Und die herausragenden Einzelereignisse? Für mich primär Pina Bauschs neues „Ten Chi“. Und Christian Spucks Stuttgarter „Lulu. Eine Monstretragödie“? Sicher, für ihn ein gewaltiger Schritt voran (wichtiger als in Essen „Die Kinder“), vor allem wegen der geradezu soghaft eskalierenden Massenensembles, aber doch mit erheblichen Defiziten, was die Profilierung der einzelnen Charaktere und Lokalitäten betrifft. Beeindruckt haben mich aber auch zwei weitere Geschichtenerzähler (auch wenn das Geschichtenerzählen heutzutage für manche Kollegen obsolet ist): Peter Breuer mit „The Wall“ in Salzburg (viel markanter durchcharakterisierte Rollen als bei Mario Schröder in seiner Essener Version) und der offenbar hoch begabte Jörg Mannes mit „Liaisons dangereuses“ in Karlsruhe. Geradezu elektrisierend das enigmatische „Orma“ von Mauro Bigonzetti und das funkensprühende „Hikarizatto“ von Itzik Galili, beide in Stuttgart – wo schon der nächste choreografische Newcomer in der Kulisse steht: Marco Goecke. Und noch eine überraschende choreografische Nachwuchsbegabung: die blutjunge Nina Kripas mit ihrem japanisch timbrierten „The Nobility of Failure“ bei der abcdancecompany in St. Pölten.

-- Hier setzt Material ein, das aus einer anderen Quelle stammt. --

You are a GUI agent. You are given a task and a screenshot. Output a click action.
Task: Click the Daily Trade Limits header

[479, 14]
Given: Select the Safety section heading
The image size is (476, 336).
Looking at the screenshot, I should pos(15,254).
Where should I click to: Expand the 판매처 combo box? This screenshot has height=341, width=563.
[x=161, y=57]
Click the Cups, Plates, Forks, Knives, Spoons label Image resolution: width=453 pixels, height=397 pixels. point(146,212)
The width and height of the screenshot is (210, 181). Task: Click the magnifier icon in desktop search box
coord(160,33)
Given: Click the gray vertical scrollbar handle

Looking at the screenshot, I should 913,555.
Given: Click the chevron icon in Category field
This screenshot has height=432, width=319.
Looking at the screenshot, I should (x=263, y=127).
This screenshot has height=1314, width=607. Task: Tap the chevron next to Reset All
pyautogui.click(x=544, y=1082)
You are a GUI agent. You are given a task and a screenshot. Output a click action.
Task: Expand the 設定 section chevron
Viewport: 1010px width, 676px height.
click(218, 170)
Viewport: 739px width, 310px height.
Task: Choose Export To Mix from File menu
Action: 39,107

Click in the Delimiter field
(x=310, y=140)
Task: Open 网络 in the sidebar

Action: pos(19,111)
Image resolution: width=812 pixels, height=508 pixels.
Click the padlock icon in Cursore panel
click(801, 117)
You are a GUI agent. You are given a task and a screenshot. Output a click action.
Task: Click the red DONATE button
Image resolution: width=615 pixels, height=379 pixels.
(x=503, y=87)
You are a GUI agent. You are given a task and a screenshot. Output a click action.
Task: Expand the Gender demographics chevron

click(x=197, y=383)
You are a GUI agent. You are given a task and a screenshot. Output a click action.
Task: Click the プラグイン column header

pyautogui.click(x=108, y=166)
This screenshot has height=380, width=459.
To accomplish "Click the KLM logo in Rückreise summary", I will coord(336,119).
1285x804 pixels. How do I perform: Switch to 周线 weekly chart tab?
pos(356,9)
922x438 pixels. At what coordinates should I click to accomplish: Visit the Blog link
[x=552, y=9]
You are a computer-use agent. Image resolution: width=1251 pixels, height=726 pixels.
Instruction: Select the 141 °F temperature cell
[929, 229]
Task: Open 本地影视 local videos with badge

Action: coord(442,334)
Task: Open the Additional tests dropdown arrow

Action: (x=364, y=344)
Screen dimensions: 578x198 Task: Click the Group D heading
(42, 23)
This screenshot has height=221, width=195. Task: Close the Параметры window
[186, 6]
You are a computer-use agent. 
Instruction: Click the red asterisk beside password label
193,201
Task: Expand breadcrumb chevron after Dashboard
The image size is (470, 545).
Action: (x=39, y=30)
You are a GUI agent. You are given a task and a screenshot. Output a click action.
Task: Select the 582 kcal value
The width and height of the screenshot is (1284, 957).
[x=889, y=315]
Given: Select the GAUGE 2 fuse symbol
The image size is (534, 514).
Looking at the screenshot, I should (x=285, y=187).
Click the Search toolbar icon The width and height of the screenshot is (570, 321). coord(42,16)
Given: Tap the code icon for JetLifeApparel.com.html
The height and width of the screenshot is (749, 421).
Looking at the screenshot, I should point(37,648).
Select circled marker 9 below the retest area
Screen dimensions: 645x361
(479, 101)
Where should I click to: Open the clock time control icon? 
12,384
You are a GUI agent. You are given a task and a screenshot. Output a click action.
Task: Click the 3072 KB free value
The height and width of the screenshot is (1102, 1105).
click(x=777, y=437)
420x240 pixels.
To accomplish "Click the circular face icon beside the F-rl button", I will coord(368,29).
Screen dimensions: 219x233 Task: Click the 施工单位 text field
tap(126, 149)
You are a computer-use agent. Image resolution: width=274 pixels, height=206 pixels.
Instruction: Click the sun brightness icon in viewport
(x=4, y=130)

Respekt für die kontinuierliche, exzellente Arbeit auf hohem künstlerischen Niveau bei Martin Schläpfer in Mainz und bei Heinz Spoerli in Zürich. Sehr erfreulich der überaus erfolgreiche, vom Publikum glänzend honorierte Start von Birgit Keil in Karlsruhe: eine junge Kompanie, die Tanzlust aus allen Poren versprüht! Weitere markante Ereignisse: die unendliche Geschichte der Abwicklung von William Forsythes Ballett Frankfurt – der Abschied vom BerlinBallett an der Komischen Oper und die Demenz des Balletts der Deutschen Oper Berlin. Das hochdramatische Comeback von Neumeiers „Endstation Sehnsucht“ in Stuttgart mit Alessandra Ferri und dem Senkrechtstarter Jason Reilly – die überaus liebenswerte und dazu ungemein ausdrucksvolle Polina Semionova an der Berliner Staatsoper. Meine beiden ganz persönlichen deutschen Top-Kompanien: das Hamburg Ballett (in puncto Ballettkultur) und das Stuttgarter Ballett (nicht zu bremsen in seiner tänzerischen Bravour). Die leider überhaupt nicht ihrer Bedeutung angemessene publizistische Würdigung der Ausstellung „Krokodil im Schwanensee“ in der Berliner Akademie der Künste. Drei Fernsehproduktionen: das Portrait Martin Schläpfer, ein Film mit Anna Huber in diversen Berliner architektonischen Environments und der Film über die Hamburger Bubeníček-Zwillinge.

Die amerikanische Buchveröffentlichung der tief bewegenden Briefe Mary Wigmans „Liebe Hanya“ (Holm). Der Tanzsturz (wenn ich das mal in Analogie zum Hörsturz so nennen darf) von Uwe Scholz – die leerlaufende Betriebsamkeit der großen Opernballette von Dresden, Leipzig, München und Wien. Nach allem, was ich so gelesen und gehört habe, hätte ich gern gesehen: Mario Schröders „Goldmund oder die Gier nach Leben“ in Kiel, Daniel Goldins „Winterreise“ in Münster, irgendeins der Programme von Gregor Zöllig in Osnabrück und von Franz Huyer in Görlitz, Torsten Händlers „Coppelia“ in Chemnitz, Ralf Dörnens „Frida Kahlo“ in Greifswald, Ralf Rossas „Schlafes Bruder“ in Halle – gern im Austausch gegen die längst wieder vergessenen „Picasso“ in Bonn, „Othello“ in Hannover und „Imitation“ in Freiburg, auf die ich gut hätte verzichten können.